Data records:
• • • • • • •
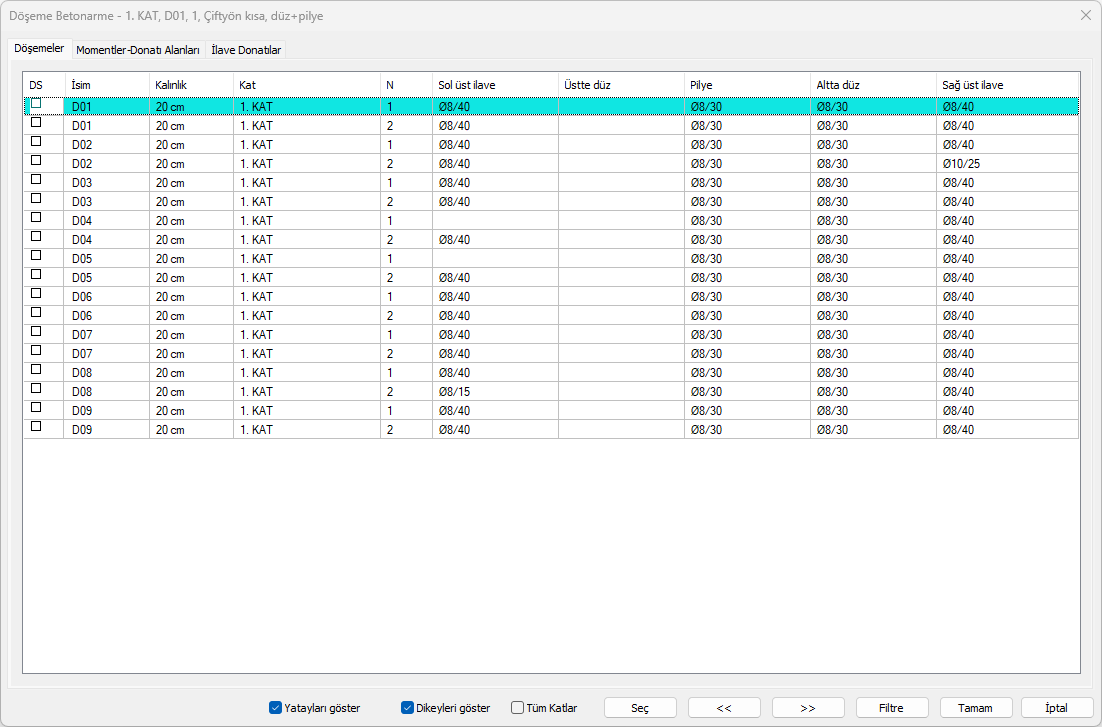The width and height of the screenshot is (1102, 727).
Task: Check the DS box in first D01 row
Action: [37, 103]
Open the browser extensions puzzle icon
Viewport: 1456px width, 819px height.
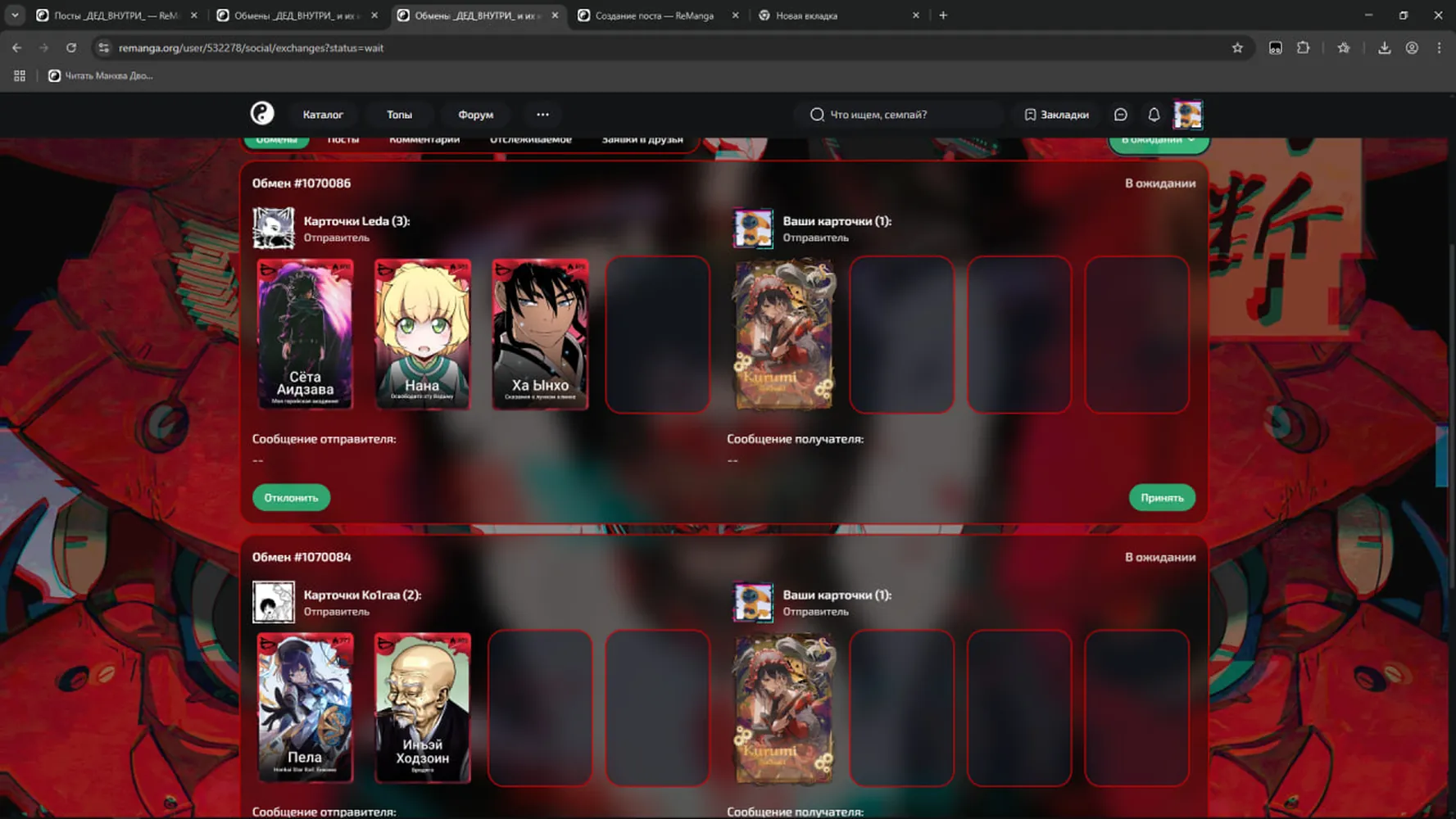coord(1303,48)
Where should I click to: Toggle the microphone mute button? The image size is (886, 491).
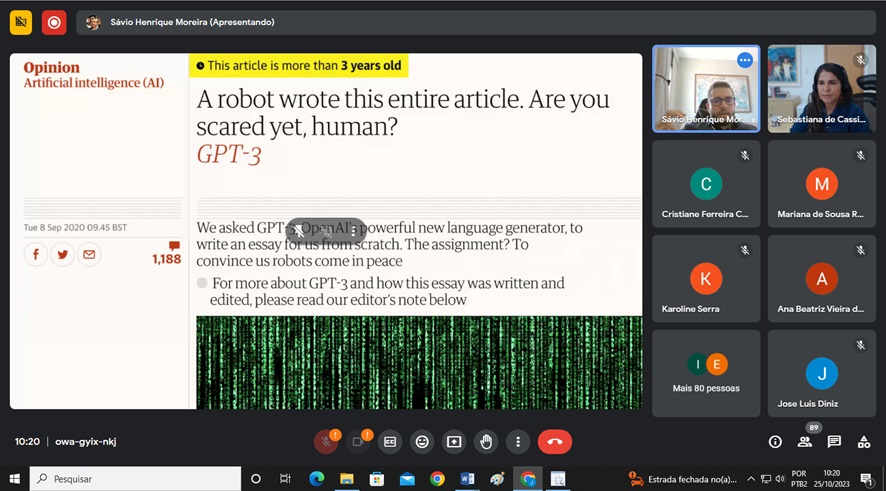coord(326,442)
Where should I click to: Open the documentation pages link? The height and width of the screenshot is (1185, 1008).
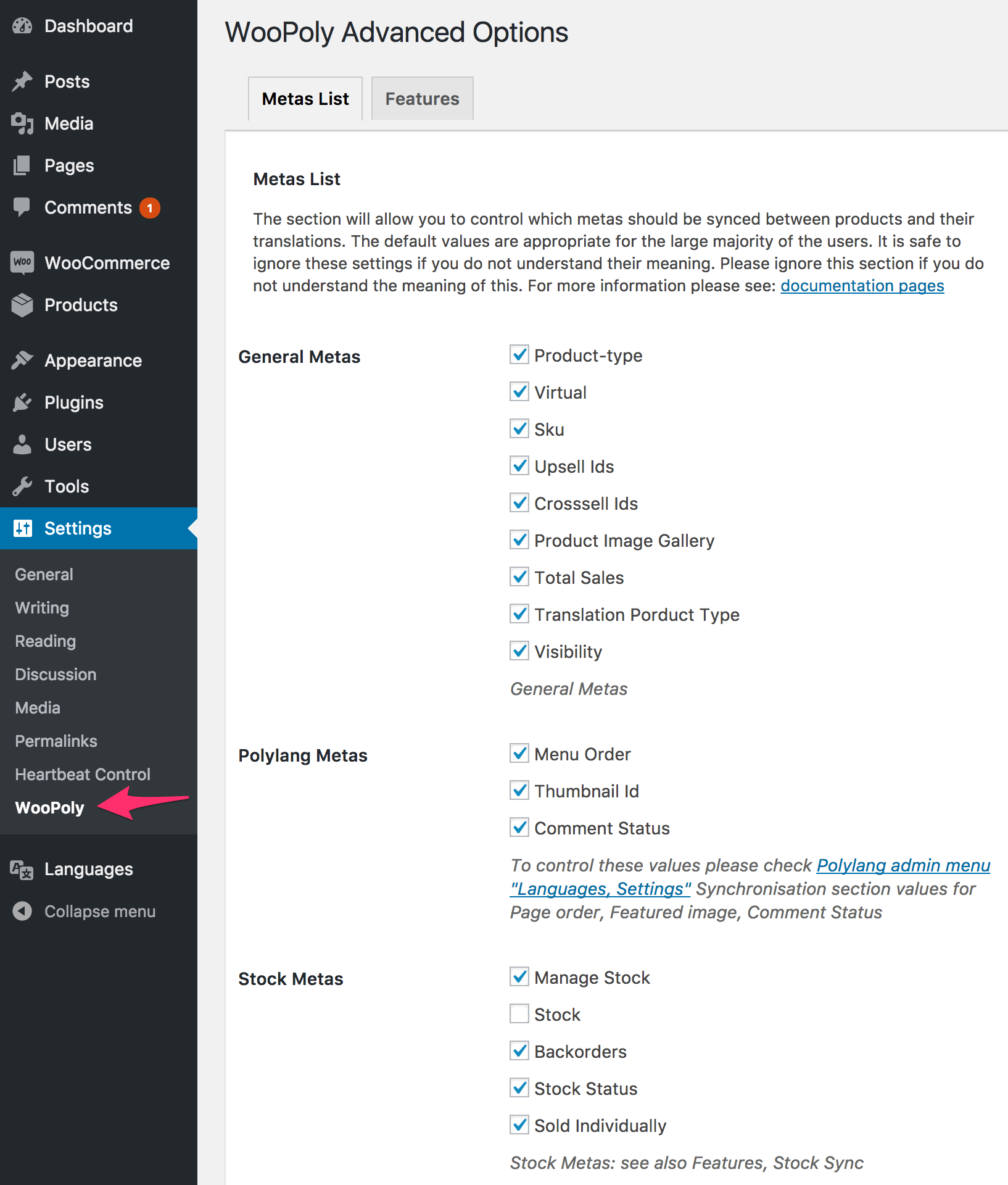tap(861, 286)
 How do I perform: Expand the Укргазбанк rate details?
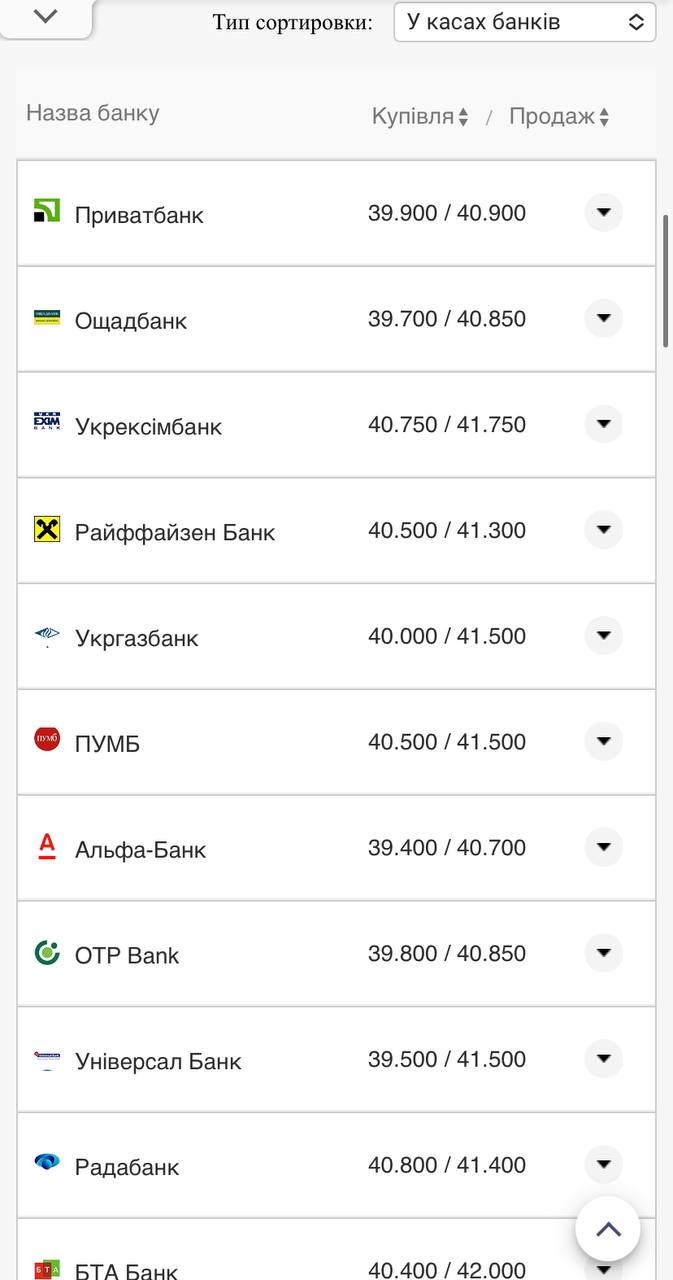[x=603, y=635]
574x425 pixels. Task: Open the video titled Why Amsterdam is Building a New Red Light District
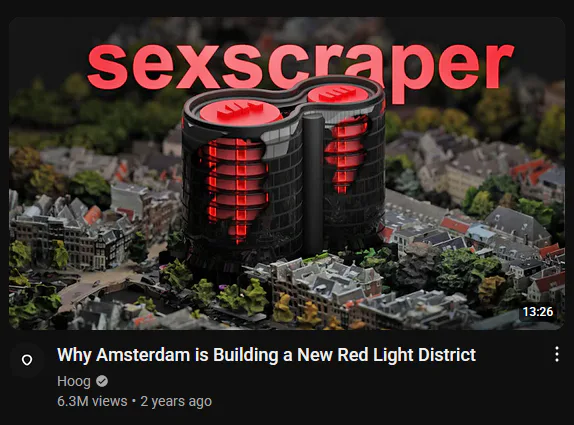point(266,355)
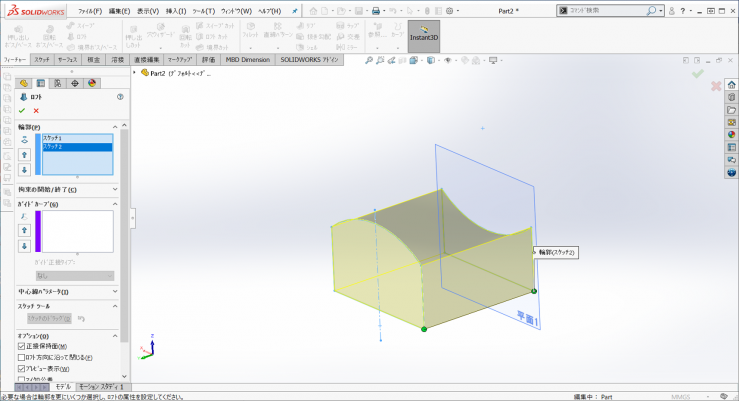This screenshot has width=739, height=401.
Task: Enable ロフト方向に沿って閉じる(F) option
Action: pos(22,357)
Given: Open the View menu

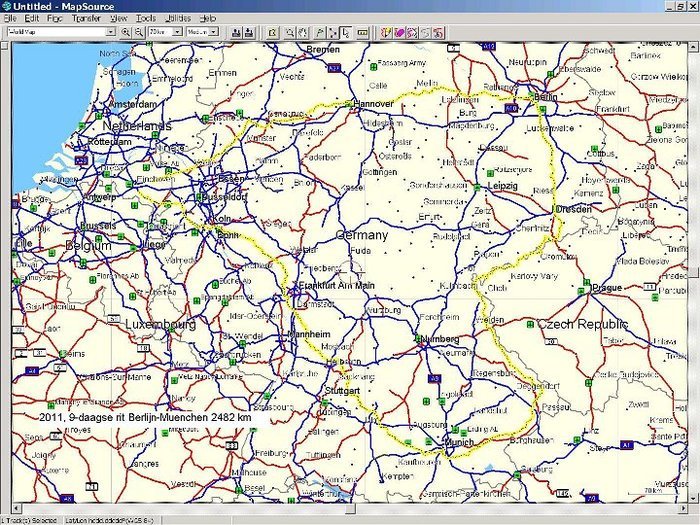Looking at the screenshot, I should [118, 19].
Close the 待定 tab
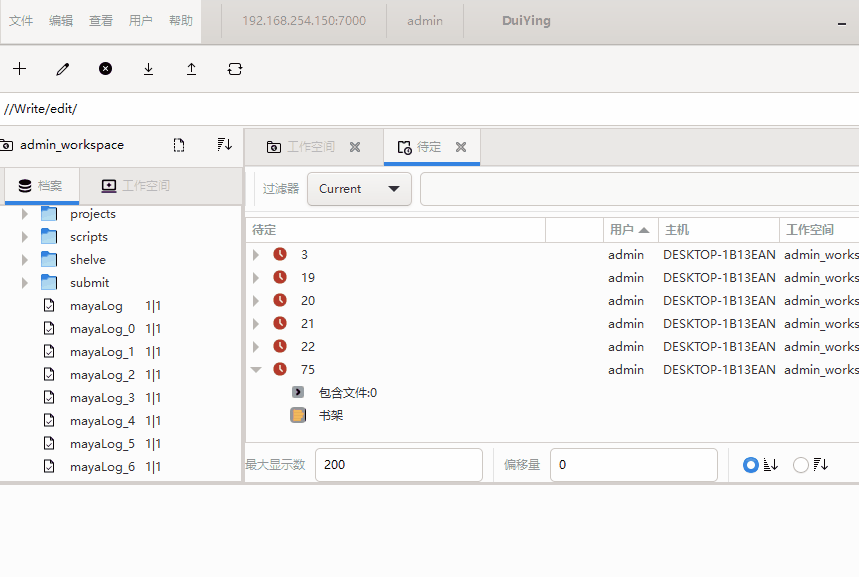Screen dimensions: 859x577 click(461, 147)
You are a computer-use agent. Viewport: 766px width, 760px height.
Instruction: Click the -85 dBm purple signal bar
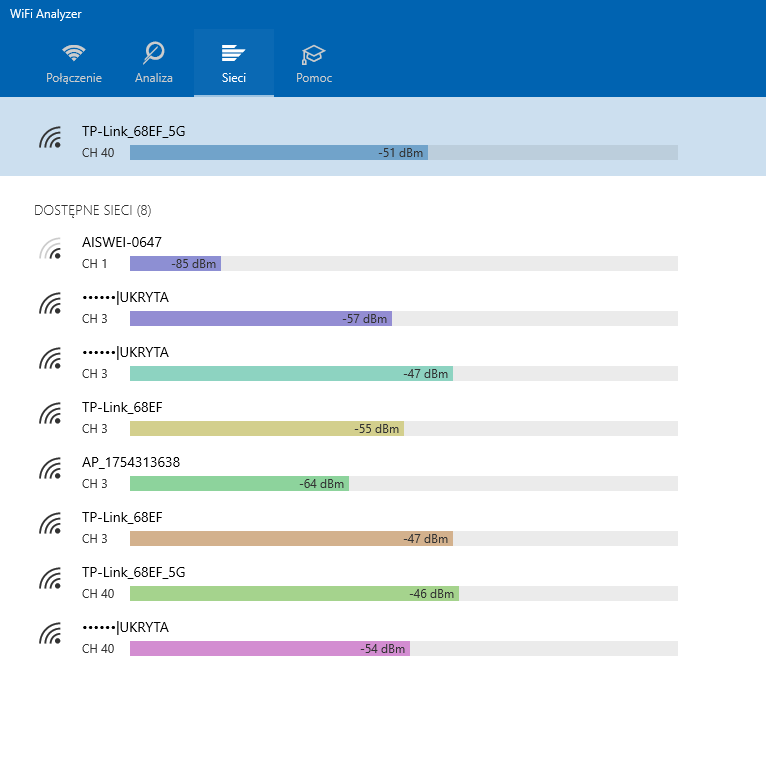pyautogui.click(x=175, y=264)
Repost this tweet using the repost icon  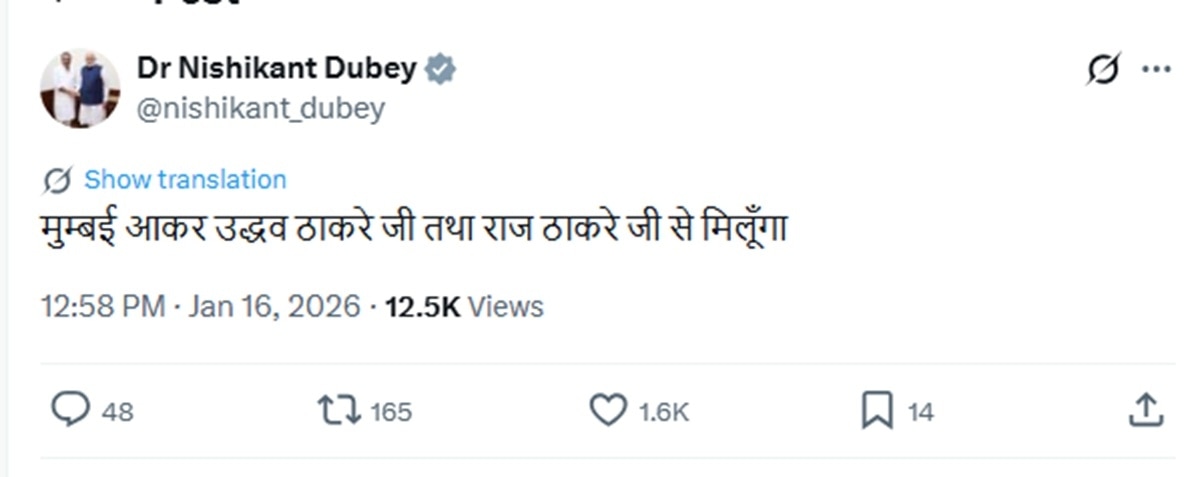click(338, 410)
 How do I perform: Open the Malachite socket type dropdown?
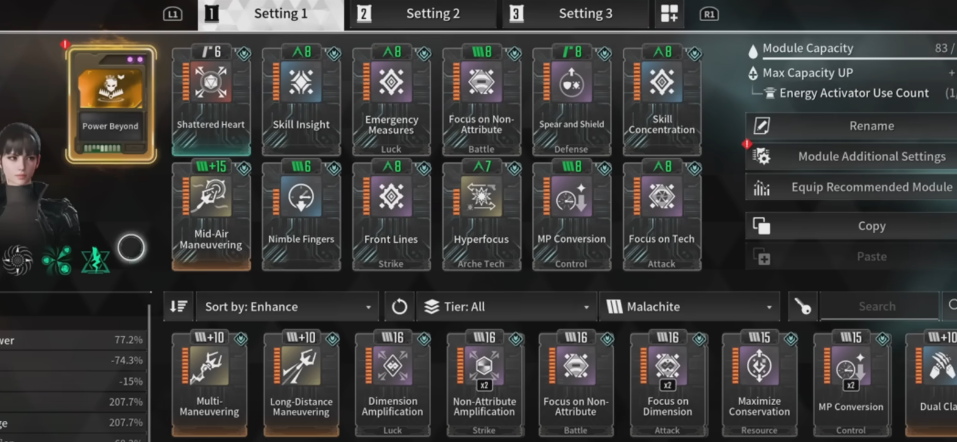point(690,306)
• • • • • • •
WHAT YOU WILL DO: Nothing but the lines from the line containing "How do I perform: Open" to the end of the records above should be repeated, exactly and with every picture omitted.

EXERCISE RESPONSE:
 How do I perform: Open the Malachite socket type dropdown?
point(690,306)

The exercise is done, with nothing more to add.